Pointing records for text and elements
────

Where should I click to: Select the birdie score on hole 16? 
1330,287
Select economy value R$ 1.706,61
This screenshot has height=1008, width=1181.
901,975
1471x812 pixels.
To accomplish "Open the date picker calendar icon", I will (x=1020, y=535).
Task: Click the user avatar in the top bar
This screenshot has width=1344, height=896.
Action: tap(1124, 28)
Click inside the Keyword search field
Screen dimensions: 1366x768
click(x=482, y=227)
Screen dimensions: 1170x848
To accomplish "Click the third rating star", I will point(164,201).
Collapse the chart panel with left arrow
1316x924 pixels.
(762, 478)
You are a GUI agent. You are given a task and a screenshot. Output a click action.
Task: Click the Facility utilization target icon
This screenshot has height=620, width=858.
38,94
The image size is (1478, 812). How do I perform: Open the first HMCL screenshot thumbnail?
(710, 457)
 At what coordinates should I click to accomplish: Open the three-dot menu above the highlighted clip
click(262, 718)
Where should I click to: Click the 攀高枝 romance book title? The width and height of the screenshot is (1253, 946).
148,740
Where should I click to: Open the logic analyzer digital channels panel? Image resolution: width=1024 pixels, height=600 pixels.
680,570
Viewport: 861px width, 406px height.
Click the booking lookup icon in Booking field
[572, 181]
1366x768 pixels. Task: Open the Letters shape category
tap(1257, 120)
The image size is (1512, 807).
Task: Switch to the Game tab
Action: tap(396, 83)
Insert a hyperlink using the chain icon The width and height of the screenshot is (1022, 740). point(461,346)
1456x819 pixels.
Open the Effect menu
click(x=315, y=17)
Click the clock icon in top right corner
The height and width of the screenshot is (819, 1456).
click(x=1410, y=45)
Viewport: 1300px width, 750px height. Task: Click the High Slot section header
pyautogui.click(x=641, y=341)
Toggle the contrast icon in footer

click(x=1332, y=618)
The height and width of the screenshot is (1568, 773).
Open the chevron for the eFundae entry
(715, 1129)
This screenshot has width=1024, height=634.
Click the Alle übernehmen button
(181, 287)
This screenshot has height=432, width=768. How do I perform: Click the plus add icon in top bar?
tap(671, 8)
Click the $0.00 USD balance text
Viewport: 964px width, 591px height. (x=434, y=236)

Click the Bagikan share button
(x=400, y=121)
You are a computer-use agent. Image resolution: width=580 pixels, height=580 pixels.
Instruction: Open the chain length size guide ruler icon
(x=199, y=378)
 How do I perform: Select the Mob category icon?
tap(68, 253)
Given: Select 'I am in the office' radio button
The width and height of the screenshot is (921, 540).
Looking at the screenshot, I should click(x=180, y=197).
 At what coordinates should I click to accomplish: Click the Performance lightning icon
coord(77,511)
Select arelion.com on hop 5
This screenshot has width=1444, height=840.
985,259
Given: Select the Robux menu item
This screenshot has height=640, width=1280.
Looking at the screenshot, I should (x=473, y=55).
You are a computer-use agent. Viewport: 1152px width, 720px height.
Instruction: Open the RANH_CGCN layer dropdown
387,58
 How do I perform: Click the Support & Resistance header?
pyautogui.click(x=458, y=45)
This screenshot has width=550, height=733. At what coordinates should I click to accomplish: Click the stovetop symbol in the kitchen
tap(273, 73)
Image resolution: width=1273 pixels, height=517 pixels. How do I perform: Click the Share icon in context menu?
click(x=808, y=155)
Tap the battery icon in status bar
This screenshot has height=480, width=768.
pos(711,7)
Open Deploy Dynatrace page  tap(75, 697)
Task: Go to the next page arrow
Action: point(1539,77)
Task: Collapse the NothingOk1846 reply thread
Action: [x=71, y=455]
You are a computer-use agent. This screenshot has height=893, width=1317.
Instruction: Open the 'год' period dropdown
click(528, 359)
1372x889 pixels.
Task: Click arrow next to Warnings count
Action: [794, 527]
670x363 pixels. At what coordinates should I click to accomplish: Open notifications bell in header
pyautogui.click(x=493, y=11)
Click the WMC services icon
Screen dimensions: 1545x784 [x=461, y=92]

────

Stated goal: Reproduce the part of the material that opens with the line containing "Given: Select the Robux menu item" and closes with the line containing "tap(273, 73)", renaming "dropdown" to "drop-down menu" and leaving everything else unchanged.

Solution to this task:
Given: Select the Robux menu item
This screenshot has height=640, width=1280.
Looking at the screenshot, I should (x=473, y=55).
You are a computer-use agent. Viewport: 1152px width, 720px height.
Instruction: Open the RANH_CGCN layer drop-down menu
387,58
 How do I perform: Click the Support & Resistance header?
pyautogui.click(x=458, y=45)
This screenshot has width=550, height=733. At what coordinates should I click to accomplish: Click the stovetop symbol in the kitchen
tap(273, 73)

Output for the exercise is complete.